Airstrikes spiked under the Trump administration, totalling more than 275 reported, compared with 60 over the eight years of the Barack Obama administration. It is no great mystery that the Manda Bay-Magagoni attack occurred during Trump’s time in office.

Typically, the ISR specialist says, his job is to find an al-Shabaab suspect and study his daily behaviours—his “pattern of life.”

Several al-Shabaab leaders behind the attack are believed to have been killed in such airstrikes. The US first launched airstrikes against al-Shabab in Somalia in 2007 and increased them in 2016, according to data collected and analysed by UK-based non-profit Airwars.

Controversy arises from the fact that, as precise as these strikes are thought to be, there are always civilian casualties.

“The US uses pattern of life, in part, to identify ways to reduce the risk of innocent civilian casualties (CIVCAS) (when/where are targets by themselves or with family) whereas obviously Shabaab does not distinguish as such and uses it for different purposes,” a Department of Defense official familiar with the matter of drone operations told me.

The Biden administration resumed airstrikes in Somalia in August 2021. AFRICOM claimed it killed 13 al-Shabaab militants and that no civilians were killed.

According to Secretary of State Anthony Blinken, Mustaf ‘Ato is a senior Amniyat official responsible for coordinating and conducting al-Shabaab attacks in Somalia and Kenya and has helped plan attacks on Kenyan targets and US military compounds in Kenya. It is not clear, however, if this target has been fixed and killed.

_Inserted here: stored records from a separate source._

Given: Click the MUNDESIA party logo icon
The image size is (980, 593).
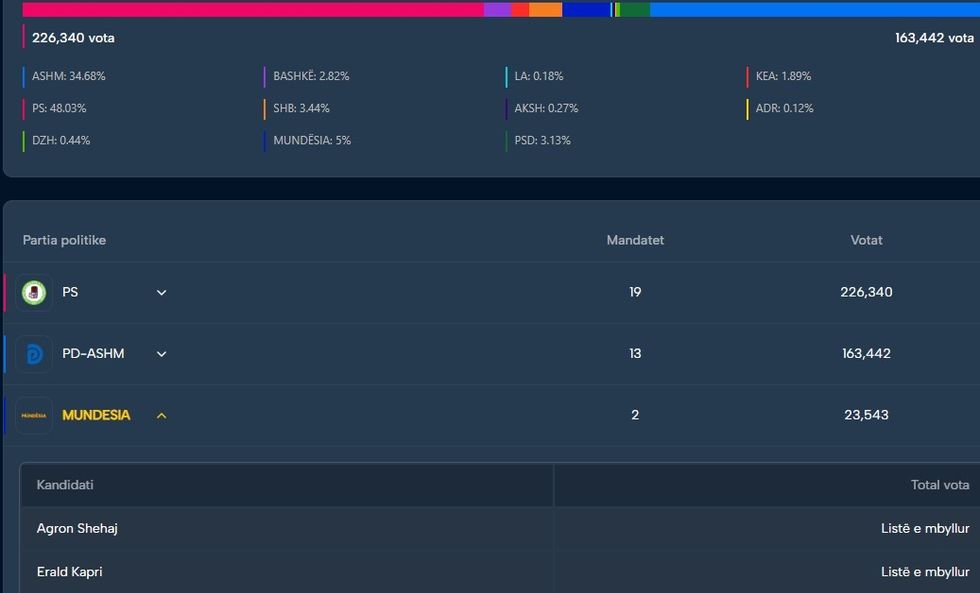Looking at the screenshot, I should [x=34, y=415].
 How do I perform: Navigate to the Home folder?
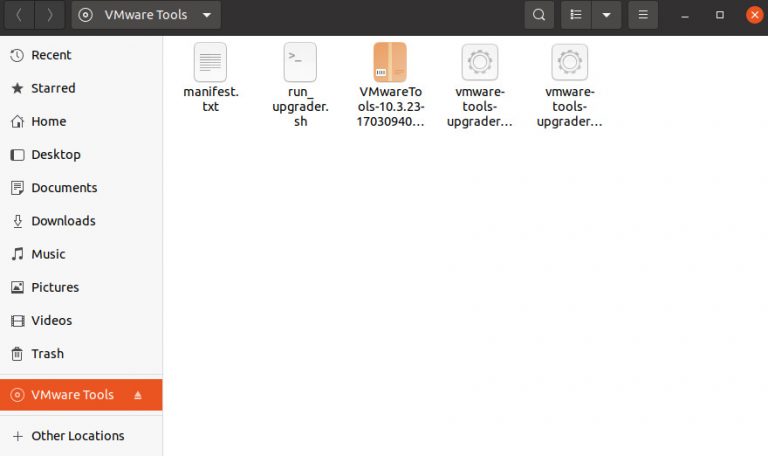pos(48,121)
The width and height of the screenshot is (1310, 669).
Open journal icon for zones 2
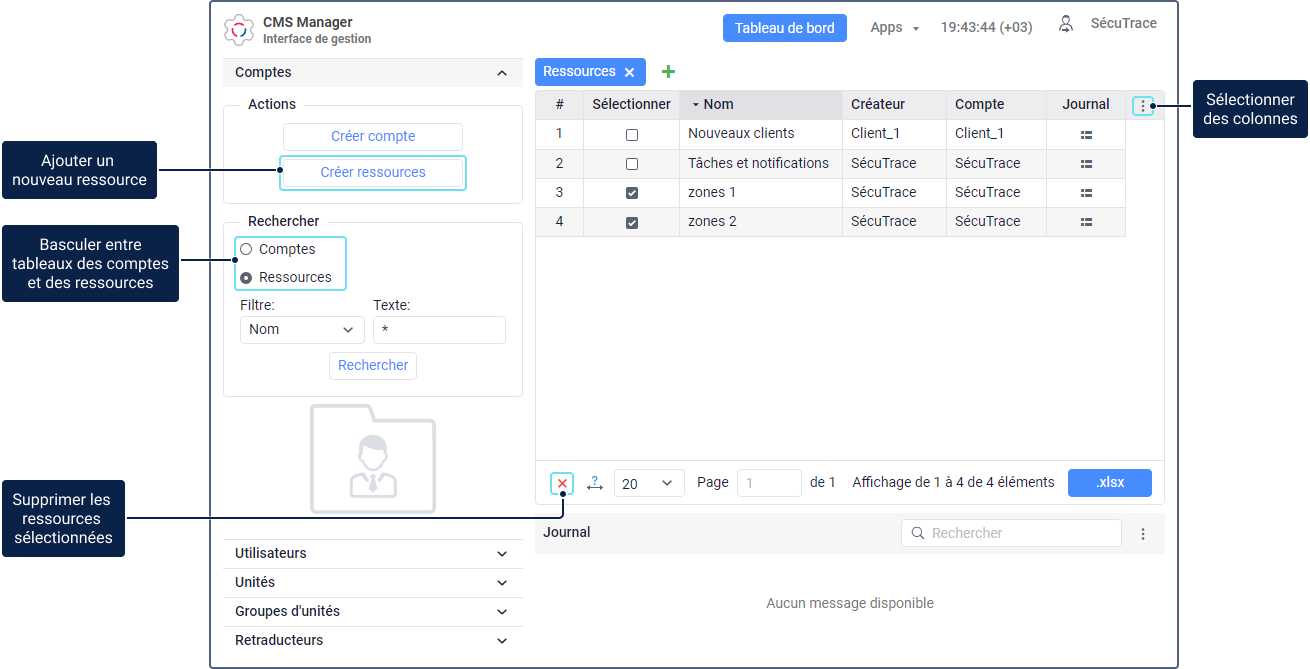(1086, 222)

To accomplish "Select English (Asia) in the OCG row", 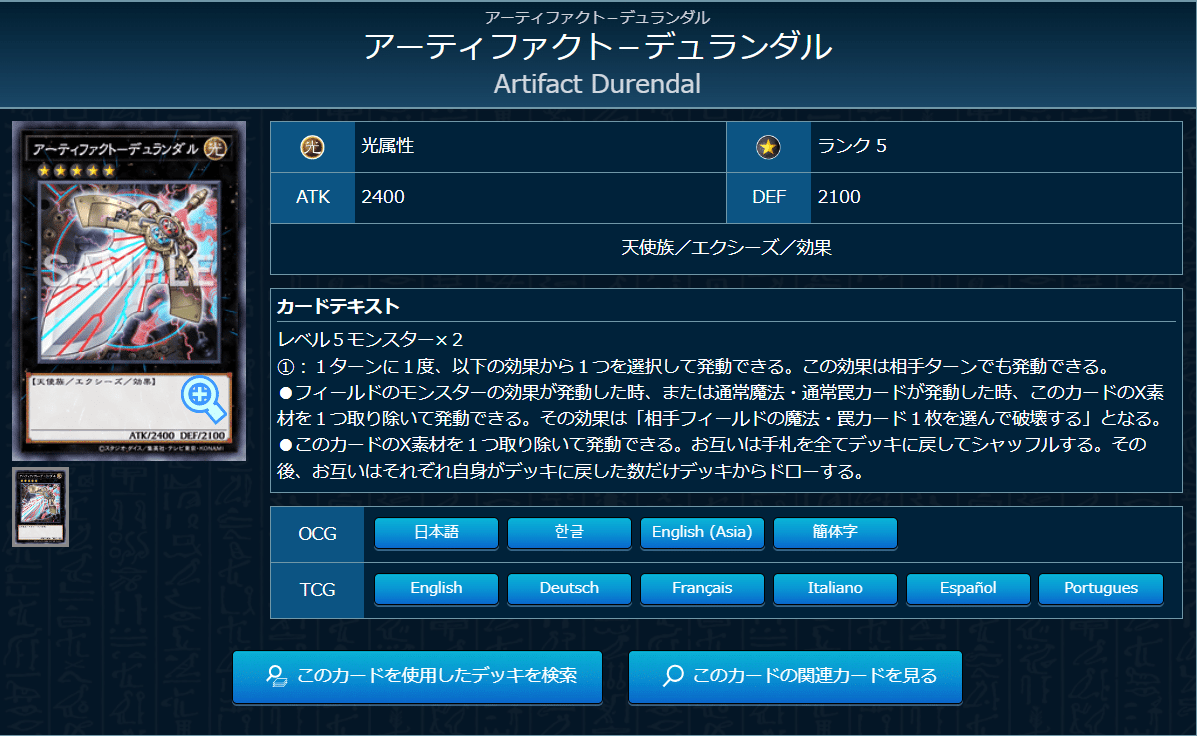I will coord(702,533).
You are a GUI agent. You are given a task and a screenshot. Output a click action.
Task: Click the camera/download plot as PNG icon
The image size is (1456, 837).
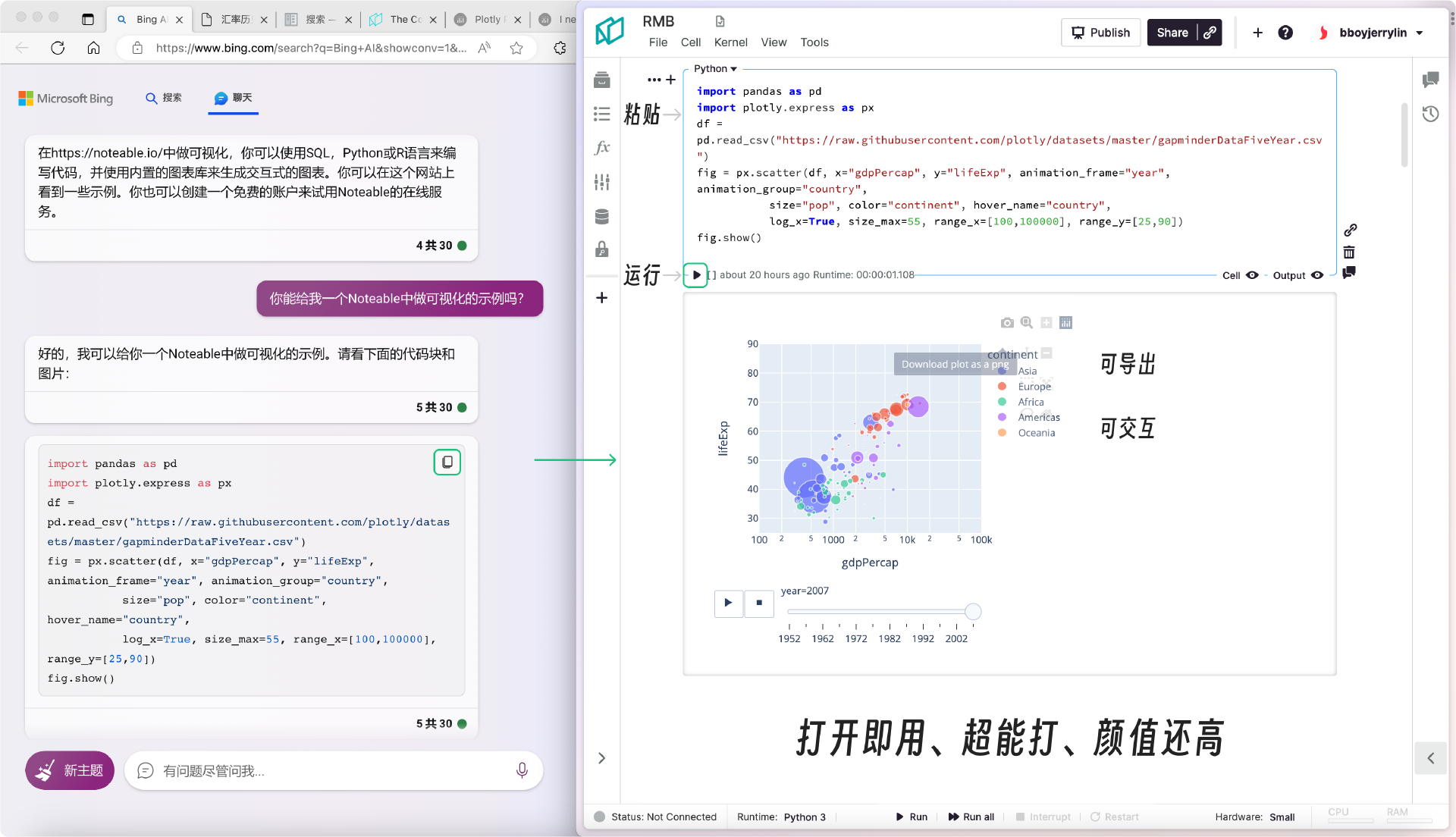1007,322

A few days after the second anniversary of the Manda Bay attack, the US offered a US$10 million bounty.

The American public know very little about private military contractors. Yet the US has become addicted to contractors mainly because they provide “plausible deniability”.  “Americans don’t care about contractors coming home in body bags,” says Sean McFate, a defense and national security analyst.

These airstrikes, targeted with the help of the operators and pilots in the King Airs flying out of Magagoni, would furnish a strong motive for al-Shabaab’s move on 5 January 2020.

The Pentagon carried out 15 air strikes in 2022 on the al-Qaeda-linked group, according to the Long War Journal tracker. Africom said the strikes killed at least 107 al-Shabaab fighters. There are no armed drones as such based at Camp Simba but armed gray-coloured single-engine Pilatus aircraft called Draco (Latin for “Dragon”) are sometimes used to kill targets in Somalia, a well-placed source told me.

The US has become addicted to contractors mainly because they provide “plausible deniability”.

The contractor I got to know somewhat brushes off the why of the attack. It is all too contextual for public consumption, and probably part of army indoctrination not to encourage meaningful discussion. He had, however, made the dry observation about the al-Shabaab affiliates out in the bush near the airfield, doing “pattern of life” reconnaissance.

The strike on Magagoni was closely timed and fully coordinated. And it appears that the primary aim was to take out ISR planes and their crews. It was private contractors, not US soldiers, in those planes. I pointed out to the operator that those targets would serve al-Shabaab’s aims both of vengeance and deterrence or prevention. His response: “Who cares why they attacked us? Al-Shabaab are booger-eaters.”

With that he cranks up the sound, singing along off-key:

And this bird, you cannot change

Lord help me, I can’t change….

Won’t you fly high, free bird, yeah.